(Stored data)
···

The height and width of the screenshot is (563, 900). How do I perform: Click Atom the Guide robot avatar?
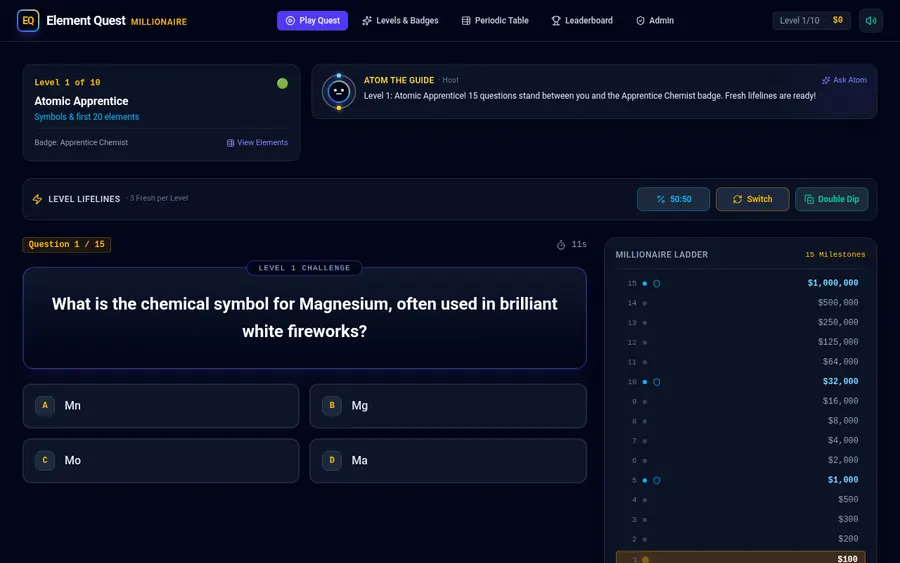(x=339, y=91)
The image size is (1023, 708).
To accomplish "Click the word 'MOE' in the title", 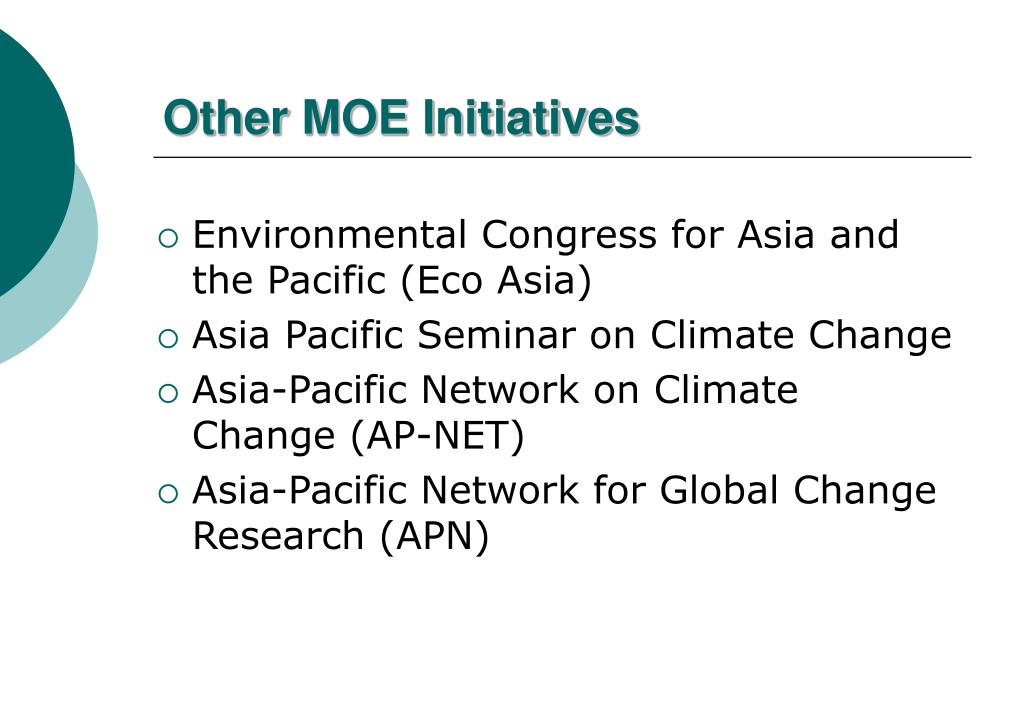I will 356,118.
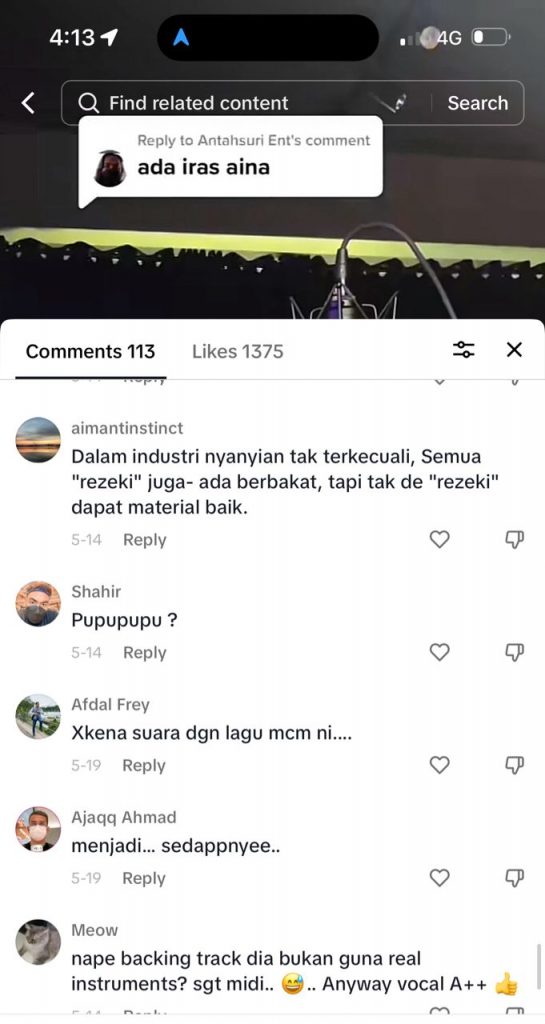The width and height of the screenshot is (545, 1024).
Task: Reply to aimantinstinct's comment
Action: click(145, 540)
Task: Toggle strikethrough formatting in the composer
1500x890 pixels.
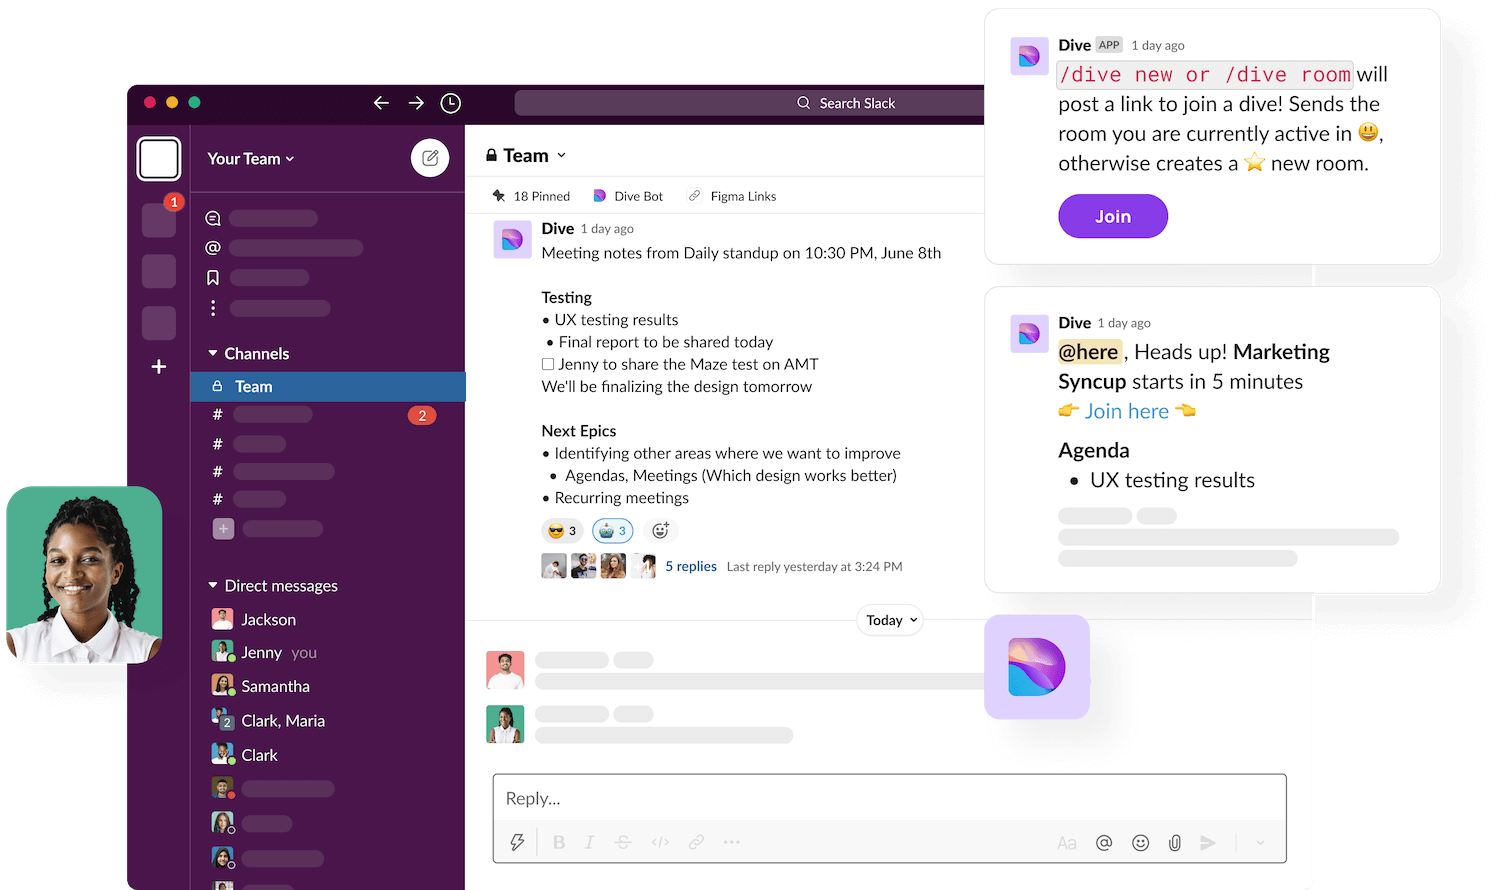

···

From the line that contains "Task: Toggle strikethrough" to the last line of the data, print each line exactly, both ends included, and omit the pictures.

Solution for this task:
Task: Toggle strikethrough formatting in the composer
1500x890 pixels.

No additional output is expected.